The value of a live elephant to ecotourism over the course of its lifetime is 76 times higher – more than $1.6 million (15), which supports conservationists’ arguments for not just the intrinsic but the hard cash value of preserving wildlife and their habitats. The challenge now is to bring those benefits to all Tanzanians. Safari outfits are hiring locals as guides, and some communities have set up their own ecotourism operations, which in some cases pump tens of thousands of dollars into local economies.


Citations

1. “ Serengeti Road Plan Offers Prospects and Fears.” The New York Times, 2010.
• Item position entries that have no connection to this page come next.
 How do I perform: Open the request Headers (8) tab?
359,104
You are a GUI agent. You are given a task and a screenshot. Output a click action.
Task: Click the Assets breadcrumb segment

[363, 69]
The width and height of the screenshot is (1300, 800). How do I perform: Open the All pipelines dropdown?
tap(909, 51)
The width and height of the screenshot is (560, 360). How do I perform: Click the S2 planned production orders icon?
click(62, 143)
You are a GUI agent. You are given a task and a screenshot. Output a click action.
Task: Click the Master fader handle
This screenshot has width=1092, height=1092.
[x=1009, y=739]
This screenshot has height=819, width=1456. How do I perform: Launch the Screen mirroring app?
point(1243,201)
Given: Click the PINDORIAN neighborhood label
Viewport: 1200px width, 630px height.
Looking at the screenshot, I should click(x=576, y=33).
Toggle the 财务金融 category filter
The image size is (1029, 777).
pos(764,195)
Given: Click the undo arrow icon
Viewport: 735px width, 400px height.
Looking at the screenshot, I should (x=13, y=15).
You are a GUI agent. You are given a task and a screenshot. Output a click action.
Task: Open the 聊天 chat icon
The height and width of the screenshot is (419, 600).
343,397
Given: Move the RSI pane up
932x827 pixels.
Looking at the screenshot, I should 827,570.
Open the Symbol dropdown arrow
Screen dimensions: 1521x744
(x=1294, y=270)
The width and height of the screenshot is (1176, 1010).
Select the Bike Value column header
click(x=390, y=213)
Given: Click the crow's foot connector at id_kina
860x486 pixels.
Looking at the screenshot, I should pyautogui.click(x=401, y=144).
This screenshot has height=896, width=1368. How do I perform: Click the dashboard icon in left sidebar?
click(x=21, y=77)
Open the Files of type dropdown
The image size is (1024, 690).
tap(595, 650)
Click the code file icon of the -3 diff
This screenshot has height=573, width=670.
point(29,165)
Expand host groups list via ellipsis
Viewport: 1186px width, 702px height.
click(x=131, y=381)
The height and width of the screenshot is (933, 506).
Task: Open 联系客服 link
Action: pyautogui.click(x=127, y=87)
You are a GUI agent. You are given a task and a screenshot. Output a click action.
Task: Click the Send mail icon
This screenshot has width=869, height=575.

2. “ East African Court Blocks Paved Serengeti Highway.” The New York Times, 2014.
3. “ Serengeti road divides biologists: Will a road across the northern tier of Serengeti National Park ruin it?” Science Daily, 2013.
4. “ Fighting the paving of paradise.” Earth Island Journal, 2012.
5. “ East African Transport Race Heats Up.” Serengeti Watch,  2013.
6. “ A New Threat in the Serengeti to the World’s Greatest Animal Migration.” Takepart.com, 2015.
7. “ Tourism beats gold in earnings.” The Citizen, 2013.
8. “ Worries over new roads in Tanzania's Serengeti.” BBC News, 2014.
9. Serengeti National Park, Tanzania. Eoearth.org, 2012.
10. “ Road will ruin Serengeti.” Nature, 2010.
11. “ The impact of crop raiding by wild animals in communities surrounding the Serengeti National Park, Tanzania.” International Journal of Biodiversity and Conservation, 2014.
12. “Tanzania tourist arrivals reach 1 million mark.” eTurboNews.com, 2013.
13. The World Factbook – CIA. 2015.
14. “ 100,000 Elephants Killed by Poachers in Just Three Years, Landmark Analysis Finds.” National Geographic, 2014.
15. “ Dead or Alive? Valuing an Elephant.” The David Sheldrick Wildlife Trust, 2013.